I read an article today – someone sent me a link to it, knowing it would be of interest in my line of work. At first glance, you may be wondering where the walking connection is – but bear with me, and all will be revealed.
In it was described a council that have outsourced or intend to outsource so many of their services – not just the usual suspects such as parking, highways and so forth, but planning, regeneration, HR, IT, procurement, finance, legal services, trading standards, council housing, environmental health, rubbish collection, libraries, care of the vulnerable and the disabled, and even, would you believe it, cemeteries and crematoriums – that in the space of just a couple of years, the council will have shrunk from just over 3,000 staff to just over 300.
To save their embarrassment, I won’t name them.
According to the article, there appears to be three main concerns about a state of affairs such as this. Firstly, all of these services are being farmed out to a very limited number of massive, privately-owned infrastructure and business services companies that have little knowledge of local issues and concerns, whose contracts are such that the details are often shrouded by “commercial sensitivity” and who can, in a worst-case scenario, go bust. Where would that leave us?
Secondly, these contracts are typically let over lengthy timespans, often as much as 10 years at a time, so the entire democratic process is lost to the local community – whoever you vote for, you get the contracted infrastructure company, like it or not.
Thirdly, and perhaps most importantly, local expertise is lost. At the end of these lengthy contracts there will be so little experience, expertise and infrastructure remaining locally within councils that it would be almost impossible to return to the “old” way even if they wanted to.
These deals are usually touted as a route to saving money, although it seems that is not always the case. In one example, a deal was meant to deliver £70m savings and 100 new jobs: when neither benefit actually materialised, the contract was transferred back to the council.
So how does this affect walking, I hear you ask?
Well, the obvious answer is that local authorities are responsible, through Rights of Way departments, for the upkeep and maintenance of the all the footpaths, bridleways, by-ways and so forth. But with low priority, reduced budgets and outsourced responsibility, how will upkeep and maintenance of the network be enacted and policed?
The providers are only in it to make money, and I suspect there is little money to be had from contracts like this because we all know that RoW team budgets are miniscule in relative terms, and that a good footpath network runs on the goodwill of many people – landowners and managers, local volunteers, Ramblers’ groups, and the like. Will those volunteers still feel as altruistic if they are ultimately helping to line the pockets of big business and greedy shareholders?

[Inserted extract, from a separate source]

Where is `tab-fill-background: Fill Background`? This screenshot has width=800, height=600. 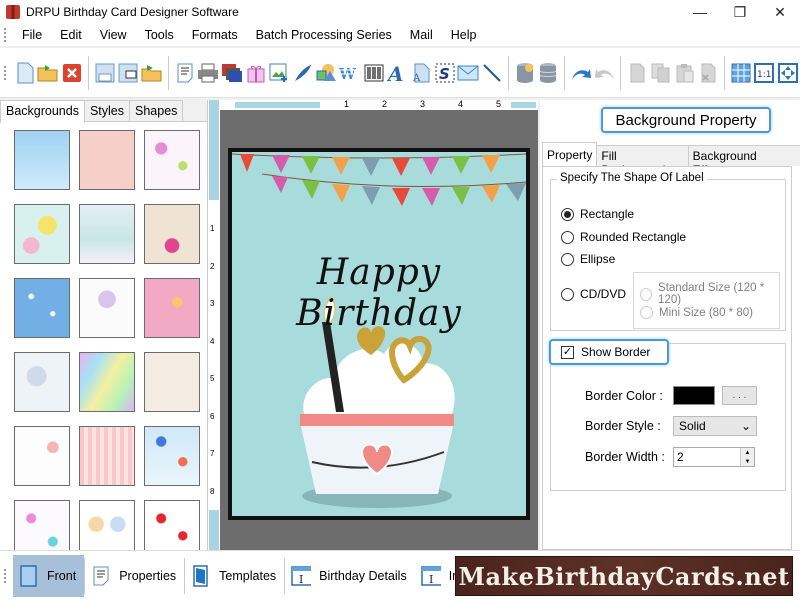
tab-fill-background: Fill Background is located at coordinates (642, 161).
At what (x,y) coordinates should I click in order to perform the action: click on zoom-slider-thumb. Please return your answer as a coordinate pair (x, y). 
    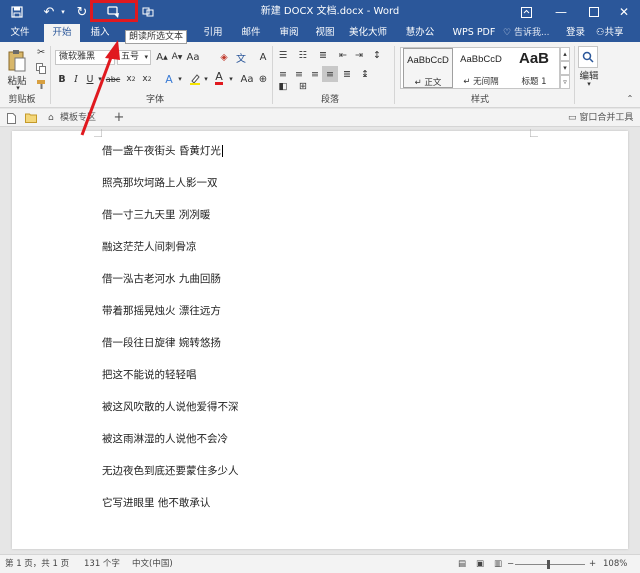
    Looking at the image, I should click on (548, 564).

The other aspect – the one that is perhaps most immediately concerning here on Ambles & Rambles – is that my own local authority, Northamptonshire, is set to adopt an “alternative delivery model” like this and follow in the footsteps of the council mentioned above, declaring just last month that it intended to outsource 95% of its work and go down to a skeleton staff.
Quite how this will manifest itself in the future, no one yet knows. It’s one thing to ask local residents to keep an eye out for any maintenance issues, to help fix a stile or put up a new waymarker, but another altogether to expect them to fight legal battles over illegal closures, maintain (or even improve by 2026, the cut-off date for re-inclusion of remembered but lost pre-1949 routes into the network and set out in the CroW Act 2000) the definitive map, or negotiate new access rights with landowners.
Because, in the end, it all comes down to money. It’s the reason that outsourcing is being proposed, and it’s why contractors will take it on. If they can’t make any money out of it, they won’t do it, and I’m sure they will be inclined to minimise outlay in order to maximise profit margins and keep shareholders happy. Unless the contracts are absolutely correctly specified then the contractors will work any loopholes they can find – they have whole departments given over to just that sort of fine-tooth-combery – and exploit them to the full if they can.
And by the time the contracts are re-let, there could be a lot of damage done.